<<<<

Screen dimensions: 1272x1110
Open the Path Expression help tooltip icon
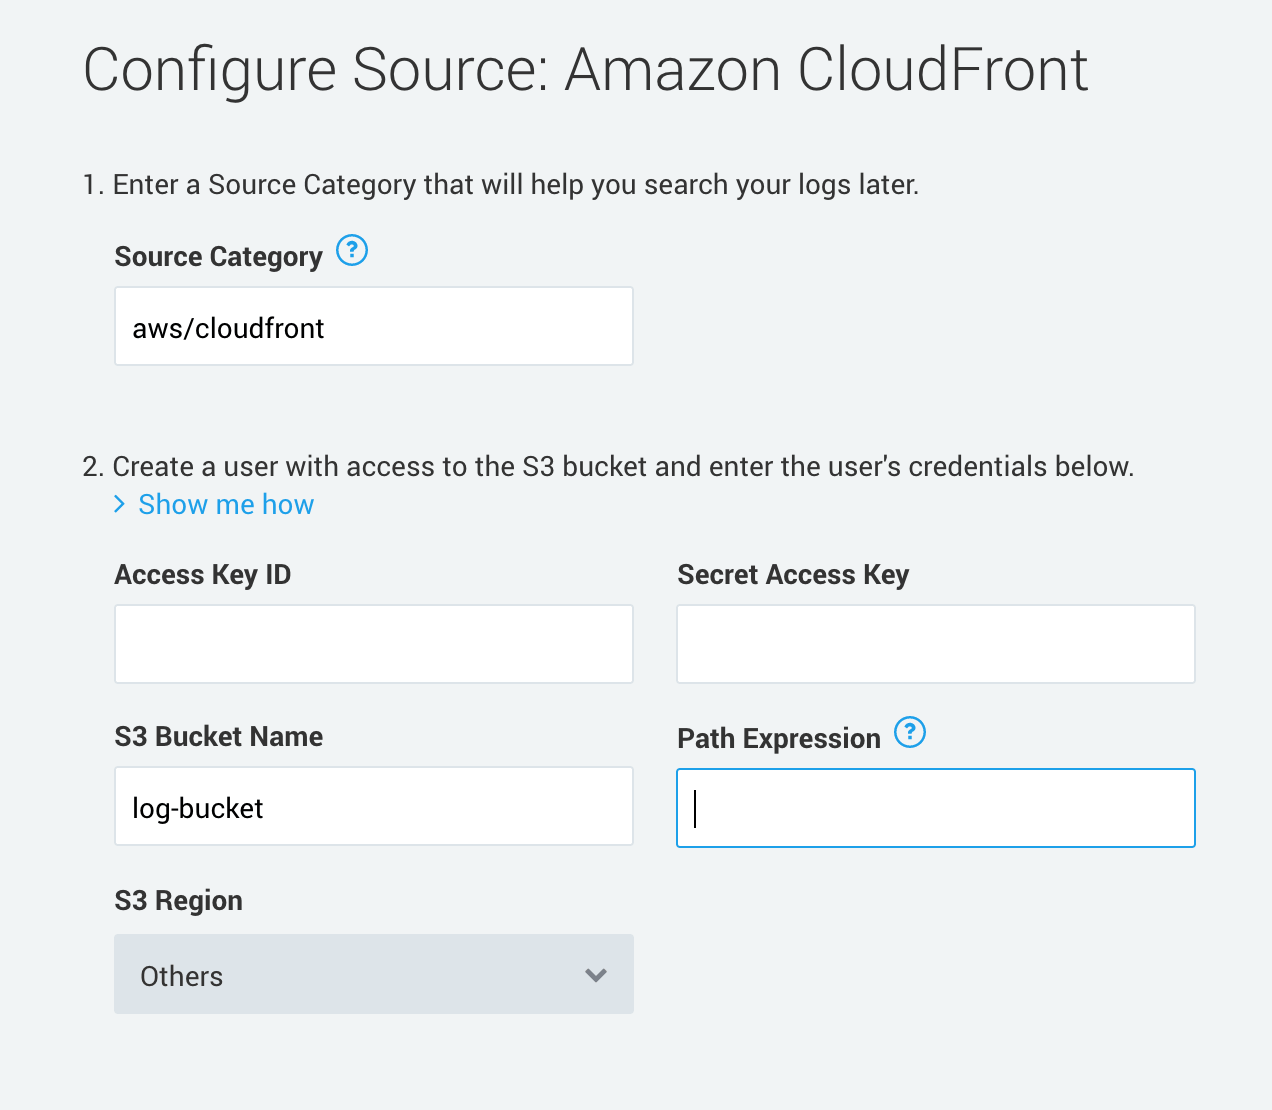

>>>>
<<<<

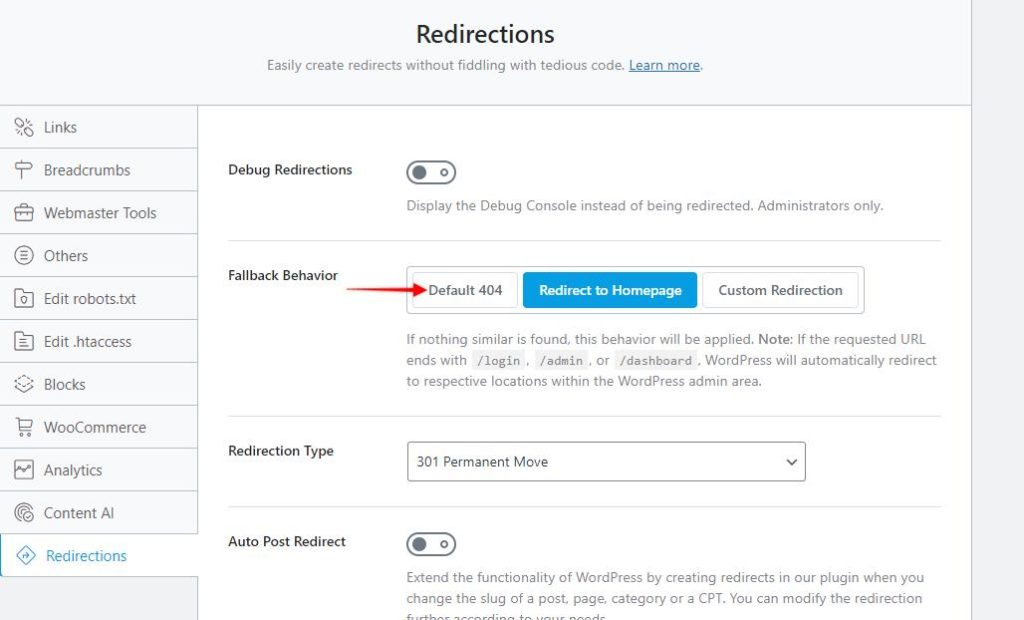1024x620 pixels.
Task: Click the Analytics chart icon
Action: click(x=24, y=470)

>>>>

From the material above, copy exactly the lines between the line holding "Screen dimensions: 1272x1110" and the line holding "Open the Path Expression help tooltip icon", inclusive, and only those.

WRITTEN RESPONSE =>
Screen dimensions: 1272x1110
Open the Path Expression help tooltip icon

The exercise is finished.